Zoe Dann, 16, from Addlestone, Surrey. Studying for a Motor Vehicle B-Tec national diploma. Wants to be a mechanic

"Even though I'd never ridden a bike before, I felt confident pretty quickly on this - although it did feel a bit unsafe and wobbly around the hinge area where it folds. Maybe it would be better without the seat. I didn't have a problem lifting it and could carry it a fair distance. I felt safe most of the time, but it's not something I'd purchase even though the price is reasonable. It's not really something for college students to ride around on. I don't think it's possible to look cool on it - my friends would laugh. But for business people around town where the traffic is bad it might be OK. Having said that, I wouldn't personally feel safe on it in traffic."

Ben Langford, 17, from Ewell, Surrey. Studying for a Motorsport B-Tec national diploma. Wants to be a Formula One driver

"If you worked in the centre of a town where there was heavy traffic the CityBug would be absolutely brilliant to get to work on. I was apprehensive before I got on it, but it's very stable once you get going, very comfortable and good value for money. It corners well, nothing to worry about there. I would like a little more speed out of it for use where I live, but then I'm not sure it would be terribly safe.

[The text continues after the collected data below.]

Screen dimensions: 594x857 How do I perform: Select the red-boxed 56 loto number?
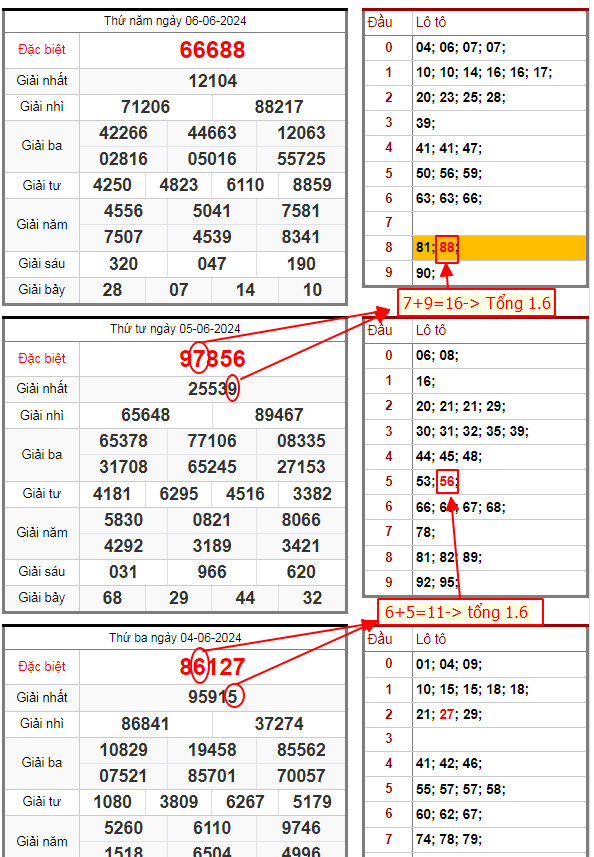tap(447, 482)
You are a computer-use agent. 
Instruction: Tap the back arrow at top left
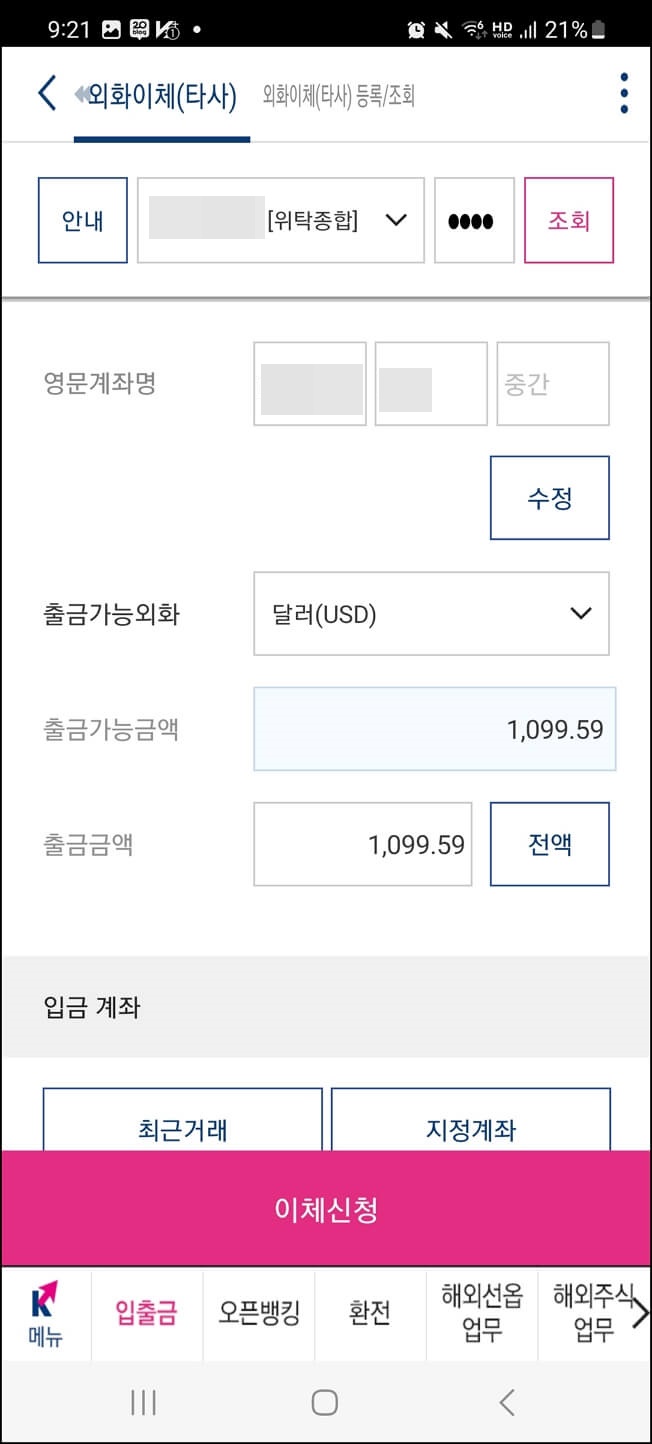point(45,92)

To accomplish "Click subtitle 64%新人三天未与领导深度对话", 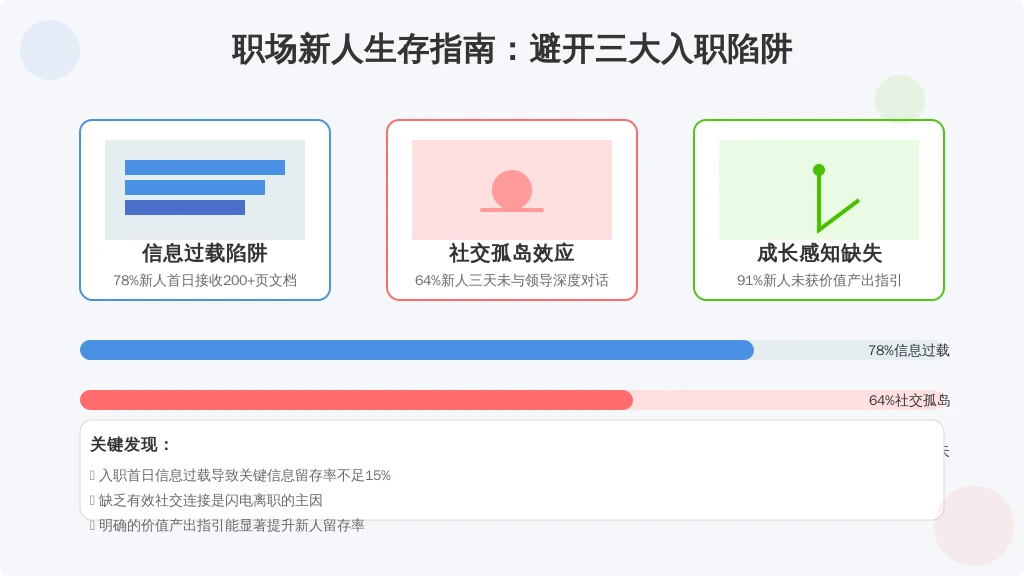I will coord(511,280).
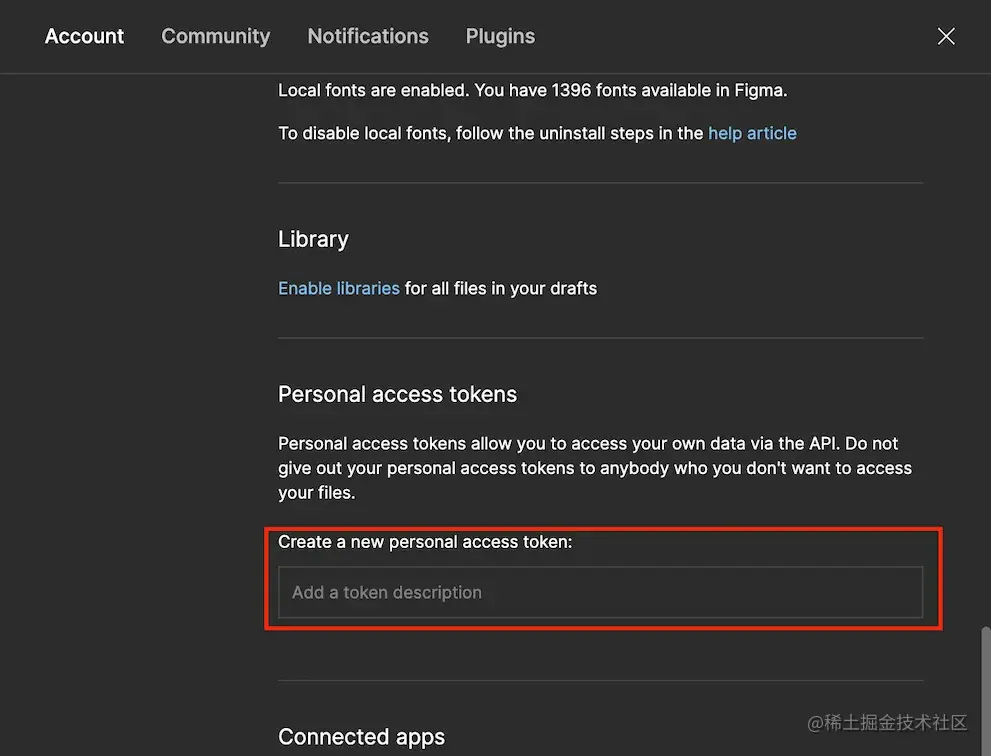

It's probably fast enough for city traffic come to think of it."

Lee Spiers, 19, from Epsom, Surrey. Studying for a Motorsport B-Tec national diploma. Wants to be a Formula One mechanic

"This is brilliant for pottering about in, but I wouldn't buy one at the moment - maybe in the future if I have to commute in a city every day and I need to get through traffic jams quickly. It is safe to ride and you feel confident on it quite quickly once you're used to the controls. The throttle is quite responsive and the brakes pull you up really well, though you can skid a little in the wet if you slam them on. It's not at its best over rough surfaces either - it is noisy when it bottoms out - but little bumps are fine."